Je lui fis un signe de la main et quittai les alentours du terrain d'entraînement pour reprendre le chemin que j'avais emprunté à mon arrivée.
Le docteur Pratt trouvait important que j'ai des interactions humaines avec d'autres personnes extérieures à mon cercle de base. Certes je ne jouais pas trop compliqué avec Todd, mais pour l'instant, il semblait que ce soit le mieux à espérer de ma part. Je savais très bien qu'en parlant de socialisation, le doc aurait préféré que je me tourne vers des jeunes de mon âge ; les nouvelles recrues en somme, histoire de partir d'une page vierge avec eux. Mais j'avouais que ça n'avait jamais été mon genre, même avant tout... ça. Pas que je sois une sauvageonne qui ne savait pas parler aux autres, mais lier de nouvelles amitiés m'avait alors semblé un tantinet inutile en considérant le poids de Wolfgang et Magnus dans ma vie. Maintenant bien sûr, tout semblait différent parce que tout l'était. Du coup, je comprenais pourquoi cet exercice de la part du docteur Pratt. Mieux que je ne l'aurais cru même.
Aller vers les autres.
Retrouver un rythme.
Reprendre l'entraînement.
Laisser papa m'atteindre.
Ne pas être triste parce que Joshua s'éloignait.

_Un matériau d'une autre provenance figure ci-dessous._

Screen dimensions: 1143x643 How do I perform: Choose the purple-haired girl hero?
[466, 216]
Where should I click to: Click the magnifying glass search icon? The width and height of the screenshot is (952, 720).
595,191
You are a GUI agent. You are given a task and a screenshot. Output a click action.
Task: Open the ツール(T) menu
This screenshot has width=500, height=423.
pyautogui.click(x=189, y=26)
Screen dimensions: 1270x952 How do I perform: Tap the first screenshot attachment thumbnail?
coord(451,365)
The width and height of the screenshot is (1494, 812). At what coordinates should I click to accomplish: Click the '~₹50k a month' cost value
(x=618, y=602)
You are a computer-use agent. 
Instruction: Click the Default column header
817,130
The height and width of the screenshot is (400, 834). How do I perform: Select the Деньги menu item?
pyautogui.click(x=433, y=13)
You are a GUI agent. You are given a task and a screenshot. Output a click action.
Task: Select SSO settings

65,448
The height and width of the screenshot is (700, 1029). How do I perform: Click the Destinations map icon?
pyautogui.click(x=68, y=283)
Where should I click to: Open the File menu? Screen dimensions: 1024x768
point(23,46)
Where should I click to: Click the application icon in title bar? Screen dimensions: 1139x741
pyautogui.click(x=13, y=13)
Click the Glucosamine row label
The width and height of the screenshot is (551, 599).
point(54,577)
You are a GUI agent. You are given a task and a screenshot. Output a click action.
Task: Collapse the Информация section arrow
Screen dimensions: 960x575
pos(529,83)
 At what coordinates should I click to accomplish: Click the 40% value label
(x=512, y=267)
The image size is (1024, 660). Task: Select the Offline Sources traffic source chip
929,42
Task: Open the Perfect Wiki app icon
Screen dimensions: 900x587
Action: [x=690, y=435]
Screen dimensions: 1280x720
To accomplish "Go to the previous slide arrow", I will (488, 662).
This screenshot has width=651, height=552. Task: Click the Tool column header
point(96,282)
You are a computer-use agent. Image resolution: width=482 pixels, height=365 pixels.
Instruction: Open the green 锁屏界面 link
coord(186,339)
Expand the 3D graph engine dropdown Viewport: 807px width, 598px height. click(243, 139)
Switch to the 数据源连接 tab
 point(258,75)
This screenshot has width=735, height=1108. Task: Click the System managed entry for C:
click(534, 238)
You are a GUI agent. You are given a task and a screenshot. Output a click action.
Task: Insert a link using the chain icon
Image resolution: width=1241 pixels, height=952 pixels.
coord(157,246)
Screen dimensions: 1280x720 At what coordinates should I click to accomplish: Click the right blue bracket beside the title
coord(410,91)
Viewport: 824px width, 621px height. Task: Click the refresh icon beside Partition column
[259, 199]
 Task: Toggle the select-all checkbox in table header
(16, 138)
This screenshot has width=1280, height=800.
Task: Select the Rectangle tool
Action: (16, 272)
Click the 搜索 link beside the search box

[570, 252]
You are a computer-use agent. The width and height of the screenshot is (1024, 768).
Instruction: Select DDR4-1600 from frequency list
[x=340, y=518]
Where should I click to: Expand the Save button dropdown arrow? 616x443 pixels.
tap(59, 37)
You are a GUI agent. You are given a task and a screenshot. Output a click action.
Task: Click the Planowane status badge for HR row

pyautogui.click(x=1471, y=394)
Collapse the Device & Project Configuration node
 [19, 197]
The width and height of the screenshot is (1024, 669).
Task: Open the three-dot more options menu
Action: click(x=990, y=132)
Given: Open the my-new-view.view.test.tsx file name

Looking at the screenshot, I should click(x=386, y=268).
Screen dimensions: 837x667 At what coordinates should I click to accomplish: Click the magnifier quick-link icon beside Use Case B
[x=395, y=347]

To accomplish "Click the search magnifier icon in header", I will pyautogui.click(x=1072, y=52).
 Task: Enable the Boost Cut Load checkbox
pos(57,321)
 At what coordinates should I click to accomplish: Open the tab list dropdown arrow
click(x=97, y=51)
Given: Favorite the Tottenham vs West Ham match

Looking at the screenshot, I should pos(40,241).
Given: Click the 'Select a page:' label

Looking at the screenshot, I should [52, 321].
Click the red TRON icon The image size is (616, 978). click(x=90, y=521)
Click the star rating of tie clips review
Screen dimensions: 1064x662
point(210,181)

« — Ce n'est pas tant qu'il s'éloigne de toi, Ashika, c'est juste que jusqu'à présent, il était le seul que tu laissais approcher et entrer dans ta bulle et maintenant qu'il est plus occupé, tu te retrouves toute seule.
— Qu'est-ce que je dois faire alors ?
— Trouver un rythme. Le tien. T'occuper la tête. Et tu auras moins cette sensation erronée d'abandon. »
Ma routine s'était donc inscrite au fil des jours, m'empêchant de ruminer et de laisser la peur et les ténèbres m'habiter. Au moins pour un temps. Parce que le docteur Pratt avait raison ; plus je m'occupais et mieux ça allait. En fait, c'était d'une logique implacable. Et tant que j'arrivais à trouver mon rythme dans tout ça, alors ça ne pouvait qu'être positif.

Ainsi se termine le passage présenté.